/Tootfinder

Opt-in search engine for Mastodon posts

Primary LanguagePHPOtherNOASSERTION

Tootfinder

MIT license Copyright (c) 2023 Matthias Bürcher matti@belle-nuit.com @buercher@tooting.ch

This is the source code of the search enginge Tootfinder.

Tootfinder indexes recent posts from consenting Mastodon users. The users manifest consent with a magic word on their profile. The posts are available on the website for search for 3 months and then permanency removed.

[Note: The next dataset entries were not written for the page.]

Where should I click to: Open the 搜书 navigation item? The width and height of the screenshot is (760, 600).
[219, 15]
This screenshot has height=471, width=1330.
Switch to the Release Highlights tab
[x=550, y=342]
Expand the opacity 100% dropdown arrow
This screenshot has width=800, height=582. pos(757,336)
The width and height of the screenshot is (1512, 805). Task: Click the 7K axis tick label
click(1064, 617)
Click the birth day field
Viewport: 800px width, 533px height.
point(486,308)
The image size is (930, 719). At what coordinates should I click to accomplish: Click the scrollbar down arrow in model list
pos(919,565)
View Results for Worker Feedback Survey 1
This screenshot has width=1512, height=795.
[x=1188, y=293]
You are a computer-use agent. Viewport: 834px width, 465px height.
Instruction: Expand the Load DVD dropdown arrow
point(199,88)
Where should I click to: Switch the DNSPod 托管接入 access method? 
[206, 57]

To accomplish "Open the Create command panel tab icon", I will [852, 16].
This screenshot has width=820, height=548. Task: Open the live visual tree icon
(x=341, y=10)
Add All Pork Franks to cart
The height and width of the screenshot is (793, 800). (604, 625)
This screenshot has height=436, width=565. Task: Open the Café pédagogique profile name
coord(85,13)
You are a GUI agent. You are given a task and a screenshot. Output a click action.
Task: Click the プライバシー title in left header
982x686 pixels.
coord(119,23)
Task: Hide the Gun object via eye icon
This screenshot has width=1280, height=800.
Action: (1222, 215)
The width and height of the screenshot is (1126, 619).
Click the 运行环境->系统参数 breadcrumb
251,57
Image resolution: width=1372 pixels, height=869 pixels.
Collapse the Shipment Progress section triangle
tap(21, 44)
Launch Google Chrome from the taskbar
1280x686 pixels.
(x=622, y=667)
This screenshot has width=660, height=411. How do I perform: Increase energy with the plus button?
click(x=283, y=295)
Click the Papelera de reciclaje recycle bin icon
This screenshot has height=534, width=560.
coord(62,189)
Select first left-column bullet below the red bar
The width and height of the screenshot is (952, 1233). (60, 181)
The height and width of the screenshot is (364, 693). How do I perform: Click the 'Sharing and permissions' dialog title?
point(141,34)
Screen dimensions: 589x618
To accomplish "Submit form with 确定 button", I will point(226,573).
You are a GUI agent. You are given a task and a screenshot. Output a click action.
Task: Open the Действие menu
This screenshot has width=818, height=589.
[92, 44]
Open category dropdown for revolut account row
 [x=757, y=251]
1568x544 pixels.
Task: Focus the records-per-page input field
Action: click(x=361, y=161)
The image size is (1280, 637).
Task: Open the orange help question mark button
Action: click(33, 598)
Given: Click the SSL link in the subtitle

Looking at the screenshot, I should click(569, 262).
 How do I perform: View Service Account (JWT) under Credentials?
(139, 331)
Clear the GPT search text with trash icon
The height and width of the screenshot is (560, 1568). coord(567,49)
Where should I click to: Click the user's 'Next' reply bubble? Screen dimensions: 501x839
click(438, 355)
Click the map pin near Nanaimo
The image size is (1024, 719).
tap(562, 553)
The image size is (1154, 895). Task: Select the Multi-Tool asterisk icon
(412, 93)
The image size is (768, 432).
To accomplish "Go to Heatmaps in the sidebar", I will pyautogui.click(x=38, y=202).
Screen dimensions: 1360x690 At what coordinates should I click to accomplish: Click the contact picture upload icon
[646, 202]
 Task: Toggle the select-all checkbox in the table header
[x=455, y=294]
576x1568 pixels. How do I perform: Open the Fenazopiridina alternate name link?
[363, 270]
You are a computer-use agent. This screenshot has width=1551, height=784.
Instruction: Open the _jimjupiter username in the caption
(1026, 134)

Users can revoke the consent by removing the magic word on their profile (tootfinder, tfr or searchable). The posts are available on the website for search for 3 months and then permanently removed. Mentions are not displayed in the search results.

Tootfinder uses the public API (JSON, fallback to HTML) and the public API feed from the user. The posts are indexed in an virtual FTS3 table of a SQLite database.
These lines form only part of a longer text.